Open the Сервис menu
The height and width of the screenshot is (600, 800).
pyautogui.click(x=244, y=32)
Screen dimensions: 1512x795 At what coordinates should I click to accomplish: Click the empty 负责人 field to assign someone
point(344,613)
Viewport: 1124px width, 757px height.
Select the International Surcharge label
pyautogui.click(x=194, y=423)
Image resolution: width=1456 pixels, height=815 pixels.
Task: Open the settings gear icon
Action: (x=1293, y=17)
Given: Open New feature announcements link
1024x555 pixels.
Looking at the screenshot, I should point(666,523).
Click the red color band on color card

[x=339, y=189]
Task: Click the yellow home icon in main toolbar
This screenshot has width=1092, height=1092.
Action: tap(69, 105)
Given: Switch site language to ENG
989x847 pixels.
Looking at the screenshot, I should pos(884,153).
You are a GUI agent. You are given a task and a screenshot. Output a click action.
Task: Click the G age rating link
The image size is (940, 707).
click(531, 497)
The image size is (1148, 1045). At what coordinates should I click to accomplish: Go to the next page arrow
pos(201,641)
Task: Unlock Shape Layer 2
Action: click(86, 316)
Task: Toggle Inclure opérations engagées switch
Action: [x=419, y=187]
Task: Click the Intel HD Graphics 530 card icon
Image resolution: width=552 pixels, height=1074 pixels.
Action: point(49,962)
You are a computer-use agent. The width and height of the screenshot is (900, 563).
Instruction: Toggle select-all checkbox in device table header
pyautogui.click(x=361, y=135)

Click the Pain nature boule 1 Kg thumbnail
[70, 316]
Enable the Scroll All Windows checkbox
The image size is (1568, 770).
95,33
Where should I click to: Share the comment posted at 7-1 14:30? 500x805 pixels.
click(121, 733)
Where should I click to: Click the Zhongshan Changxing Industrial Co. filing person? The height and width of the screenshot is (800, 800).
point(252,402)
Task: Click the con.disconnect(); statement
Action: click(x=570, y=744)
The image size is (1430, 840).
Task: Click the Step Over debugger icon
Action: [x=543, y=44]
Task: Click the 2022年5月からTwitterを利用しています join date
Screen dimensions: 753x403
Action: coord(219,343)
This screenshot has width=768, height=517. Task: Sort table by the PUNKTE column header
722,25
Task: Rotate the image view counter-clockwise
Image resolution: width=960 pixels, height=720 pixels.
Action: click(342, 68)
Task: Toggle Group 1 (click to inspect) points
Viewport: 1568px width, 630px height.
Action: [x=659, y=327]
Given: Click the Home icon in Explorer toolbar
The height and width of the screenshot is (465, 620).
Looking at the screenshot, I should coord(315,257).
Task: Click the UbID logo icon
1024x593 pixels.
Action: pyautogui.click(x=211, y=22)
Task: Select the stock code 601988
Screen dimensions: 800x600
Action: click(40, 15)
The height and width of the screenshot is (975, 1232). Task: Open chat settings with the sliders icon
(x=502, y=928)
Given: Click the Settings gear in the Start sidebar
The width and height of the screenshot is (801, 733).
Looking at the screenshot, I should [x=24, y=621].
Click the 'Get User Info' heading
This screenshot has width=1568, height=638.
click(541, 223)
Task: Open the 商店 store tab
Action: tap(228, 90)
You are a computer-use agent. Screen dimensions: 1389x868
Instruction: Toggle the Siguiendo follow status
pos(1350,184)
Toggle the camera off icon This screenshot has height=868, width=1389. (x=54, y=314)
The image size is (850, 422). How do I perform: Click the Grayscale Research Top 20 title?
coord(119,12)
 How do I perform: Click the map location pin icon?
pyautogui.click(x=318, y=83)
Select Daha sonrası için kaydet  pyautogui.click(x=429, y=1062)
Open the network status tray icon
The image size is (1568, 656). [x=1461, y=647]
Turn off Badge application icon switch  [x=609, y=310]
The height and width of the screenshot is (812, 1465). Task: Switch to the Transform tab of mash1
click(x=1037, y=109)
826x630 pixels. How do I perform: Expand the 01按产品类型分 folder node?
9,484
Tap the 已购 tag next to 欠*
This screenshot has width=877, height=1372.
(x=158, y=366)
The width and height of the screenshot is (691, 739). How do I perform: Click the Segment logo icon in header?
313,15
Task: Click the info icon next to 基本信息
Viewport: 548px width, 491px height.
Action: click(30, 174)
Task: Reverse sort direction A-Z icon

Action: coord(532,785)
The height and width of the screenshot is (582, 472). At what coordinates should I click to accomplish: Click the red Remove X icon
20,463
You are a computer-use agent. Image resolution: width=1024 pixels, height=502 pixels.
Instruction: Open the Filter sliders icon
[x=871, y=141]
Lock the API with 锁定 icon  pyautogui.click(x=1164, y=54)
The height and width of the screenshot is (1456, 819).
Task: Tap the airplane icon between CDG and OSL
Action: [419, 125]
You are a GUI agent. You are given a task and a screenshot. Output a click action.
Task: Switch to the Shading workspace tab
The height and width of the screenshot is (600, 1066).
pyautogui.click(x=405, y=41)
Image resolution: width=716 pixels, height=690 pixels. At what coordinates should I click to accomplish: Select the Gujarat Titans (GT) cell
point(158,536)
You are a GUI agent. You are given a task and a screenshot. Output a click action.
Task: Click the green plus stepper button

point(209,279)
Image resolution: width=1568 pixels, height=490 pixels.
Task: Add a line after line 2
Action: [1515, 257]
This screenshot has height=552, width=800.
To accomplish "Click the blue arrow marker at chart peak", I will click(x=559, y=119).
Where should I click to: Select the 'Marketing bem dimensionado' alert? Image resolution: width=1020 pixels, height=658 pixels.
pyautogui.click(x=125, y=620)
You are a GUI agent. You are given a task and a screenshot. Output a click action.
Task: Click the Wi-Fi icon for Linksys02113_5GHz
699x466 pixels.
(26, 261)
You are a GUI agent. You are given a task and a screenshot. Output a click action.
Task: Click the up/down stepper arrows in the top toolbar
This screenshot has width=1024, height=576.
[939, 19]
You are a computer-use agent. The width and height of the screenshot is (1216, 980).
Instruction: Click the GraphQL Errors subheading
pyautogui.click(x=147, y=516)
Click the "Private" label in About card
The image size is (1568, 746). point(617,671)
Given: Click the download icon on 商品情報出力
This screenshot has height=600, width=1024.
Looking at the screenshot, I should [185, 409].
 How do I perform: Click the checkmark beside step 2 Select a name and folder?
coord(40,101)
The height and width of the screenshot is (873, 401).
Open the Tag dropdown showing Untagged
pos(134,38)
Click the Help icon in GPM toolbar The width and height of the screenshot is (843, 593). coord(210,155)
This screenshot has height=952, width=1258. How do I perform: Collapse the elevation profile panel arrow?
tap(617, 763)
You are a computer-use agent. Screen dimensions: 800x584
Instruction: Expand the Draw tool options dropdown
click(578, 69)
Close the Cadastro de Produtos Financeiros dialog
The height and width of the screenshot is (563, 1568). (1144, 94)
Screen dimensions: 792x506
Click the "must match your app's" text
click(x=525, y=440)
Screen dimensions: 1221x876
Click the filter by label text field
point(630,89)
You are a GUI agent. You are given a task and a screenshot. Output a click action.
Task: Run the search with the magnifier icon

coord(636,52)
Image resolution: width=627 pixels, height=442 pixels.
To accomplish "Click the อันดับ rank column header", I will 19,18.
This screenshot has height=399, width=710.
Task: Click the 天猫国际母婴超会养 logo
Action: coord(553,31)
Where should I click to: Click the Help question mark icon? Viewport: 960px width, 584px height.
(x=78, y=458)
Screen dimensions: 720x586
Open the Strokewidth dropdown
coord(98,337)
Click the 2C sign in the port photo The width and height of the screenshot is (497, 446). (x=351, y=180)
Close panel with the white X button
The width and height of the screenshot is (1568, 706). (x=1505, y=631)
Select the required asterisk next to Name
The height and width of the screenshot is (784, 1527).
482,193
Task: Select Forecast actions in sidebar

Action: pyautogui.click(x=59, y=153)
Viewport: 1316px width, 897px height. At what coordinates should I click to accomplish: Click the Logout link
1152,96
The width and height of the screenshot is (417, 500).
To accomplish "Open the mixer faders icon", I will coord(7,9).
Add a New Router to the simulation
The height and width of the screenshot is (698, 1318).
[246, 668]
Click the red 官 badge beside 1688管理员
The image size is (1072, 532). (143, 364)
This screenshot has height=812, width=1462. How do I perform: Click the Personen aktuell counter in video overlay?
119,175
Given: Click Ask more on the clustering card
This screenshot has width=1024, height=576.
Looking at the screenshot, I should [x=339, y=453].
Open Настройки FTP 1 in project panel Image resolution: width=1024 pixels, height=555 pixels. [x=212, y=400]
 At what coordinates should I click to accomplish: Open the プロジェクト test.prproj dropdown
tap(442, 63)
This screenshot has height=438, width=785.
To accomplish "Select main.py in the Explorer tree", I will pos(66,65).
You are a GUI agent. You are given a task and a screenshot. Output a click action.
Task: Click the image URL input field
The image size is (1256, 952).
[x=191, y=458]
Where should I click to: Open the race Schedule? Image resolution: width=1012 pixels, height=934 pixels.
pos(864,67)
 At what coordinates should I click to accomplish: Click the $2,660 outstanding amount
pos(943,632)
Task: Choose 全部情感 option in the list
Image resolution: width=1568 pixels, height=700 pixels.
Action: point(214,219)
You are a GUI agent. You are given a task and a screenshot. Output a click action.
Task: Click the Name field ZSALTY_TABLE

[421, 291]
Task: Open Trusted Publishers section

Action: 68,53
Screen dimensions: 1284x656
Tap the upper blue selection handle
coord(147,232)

▶ **The problem**
Copy the entries word for word, starting with the line that contains "Turn off Badge" and continuing through the line that contains "pyautogui.click(x=405, y=41)", with both of those lines included.

▶ **Answer to this task**
Turn off Badge application icon switch  [x=609, y=310]
The height and width of the screenshot is (812, 1465). Task: Switch to the Transform tab of mash1
click(x=1037, y=109)
826x630 pixels. How do I perform: Expand the 01按产品类型分 folder node?
9,484
Tap the 已购 tag next to 欠*
This screenshot has width=877, height=1372.
(x=158, y=366)
The width and height of the screenshot is (691, 739). How do I perform: Click the Segment logo icon in header?
313,15
Task: Click the info icon next to 基本信息
Viewport: 548px width, 491px height.
Action: click(30, 174)
Task: Reverse sort direction A-Z icon

Action: coord(532,785)
The height and width of the screenshot is (582, 472). At what coordinates should I click to accomplish: Click the red Remove X icon
20,463
You are a computer-use agent. Image resolution: width=1024 pixels, height=502 pixels.
Instruction: Open the Filter sliders icon
[x=871, y=141]
Lock the API with 锁定 icon  pyautogui.click(x=1164, y=54)
The height and width of the screenshot is (1456, 819).
Task: Tap the airplane icon between CDG and OSL
Action: [419, 125]
You are a GUI agent. You are given a task and a screenshot. Output a click action.
Task: Switch to the Shading workspace tab
The height and width of the screenshot is (600, 1066).
pyautogui.click(x=405, y=41)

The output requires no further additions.